Per secoli il tempo è stato portatore di speranza. Dal futuro ci si attendeva pace, evoluzione, progresso, crescita o rivoluzione. Non è più così. Il futuro è praticamente sparito. Sul mondo si è abbattuto un presente immobile che annulla l’orizzonte storico e, con esso, quelli che per generazioni intere sono stati i punti di riferimento. Da dove viene questa eclisse del tempo? Perché il futuro, insieme al passato, è scomparso dalle coscienze individuali e dalle rappresentazioni collettive? Ci sono rimedi o uscite di sicurezza?
I giovani hanno capito che qualcuno vuole derubarli del futuro e l’hanno dimostrato con le straordinarie manifestazioni per la Palestina che hanno attraversato le piazze italiane nell’autunno dell’anno scorso, i cui echi si sono sentiti anche nel voto al referendum del 22/23 marzo. Ancora una volta il rifiuto della guerra e di una vita mortificata dalla militarizzazione e dal conformismo può essere la chiave di volta per la nascita di un movimento animato dal sogno di una vita libera nella gioia e nella fraternità. Questo sogno va coltivato al massimo livello perché, incarnato nel cuore di milioni di persone, può diventare l’epifania di un nuovo mondo.
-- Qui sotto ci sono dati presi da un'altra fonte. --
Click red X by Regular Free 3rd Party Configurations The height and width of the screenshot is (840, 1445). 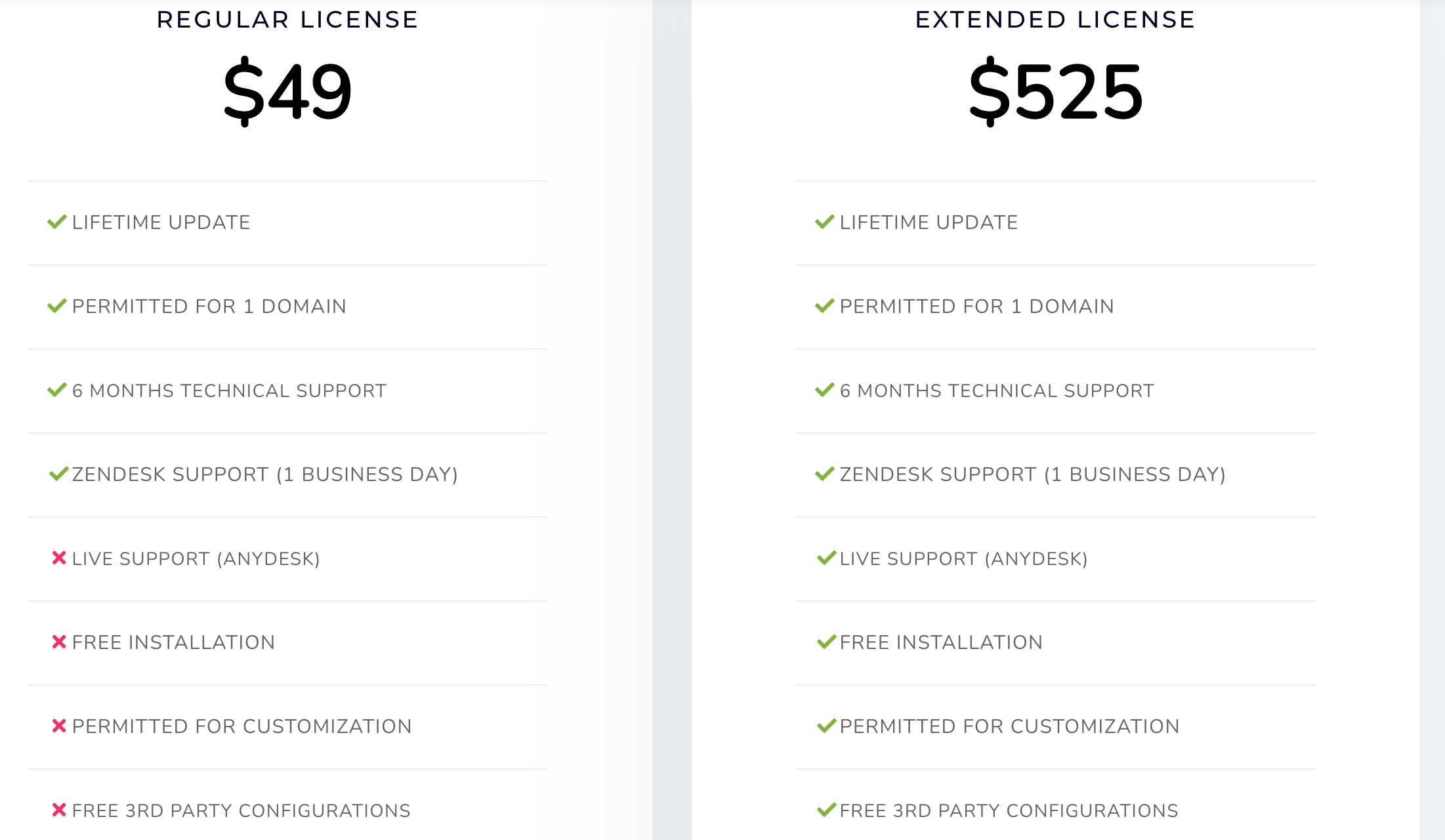pyautogui.click(x=59, y=810)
In realtà, quella attraversata, è un’epoca di imbarbarimento dell’ordine internazionale che dà l’impressione di vivere all’interno di un incubo. In effetti dai bassifondi della storia stanno riemergendo gli scheletri del razzismo, della guerra, del genocidio, che si pensava di avere sepolto per sempre nel 1945 con l’instaurazione di un nuovo ordine internazionale fondato sul ripudio della guerra, sulla cooperazione fra le nazioni e sul primato della democrazia e dei diritti dell’uomo.
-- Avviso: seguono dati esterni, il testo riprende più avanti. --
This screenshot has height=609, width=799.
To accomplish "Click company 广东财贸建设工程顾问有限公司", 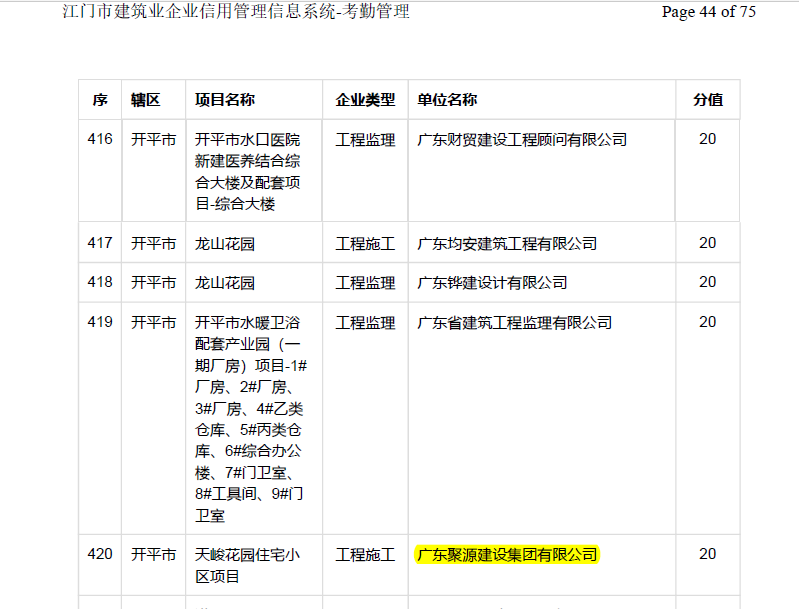I will 522,140.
I sogni di un roseo avvenire, tanto auspicato, sono passati del tutto, ma ciò non è stato frutto del naturale svolgimento delle vicende umane, bensì di scelte scellerate degli architetti dell’ordine mondiale che stanno derubando i popoli di tutte le speranze e stanno facendo precipitare tutto il mondo in questa miserabile condizione di guerra, dalla quale non si riesce a uscire. Mentre la generazione postbellica è stata derubata del futuro ma, almeno, ha potuto attraversare un sogno, per i giovani che oggi si affacciano alla vita adulta la novità è la perdita di futuro e di speranza. Senza una prospettiva di pace non c’è futuro. Quale giovane oggi può immaginare un progetto per il suo futuro a venti anni, a dieci anni, persino a due anni? E’ inevitabile constatare con amarezza che l’Europa, nata come un progetto politico volto a garantire un futuro di pace e benessere per i suoi popoli, oggi si è trasformata in un progetto di preparazione e di esaltazione della guerra, con la scelta di stanziare 800 miliardi per il riarmo, a scapito dei diritti sociali: lavoro, sanità, istruzione.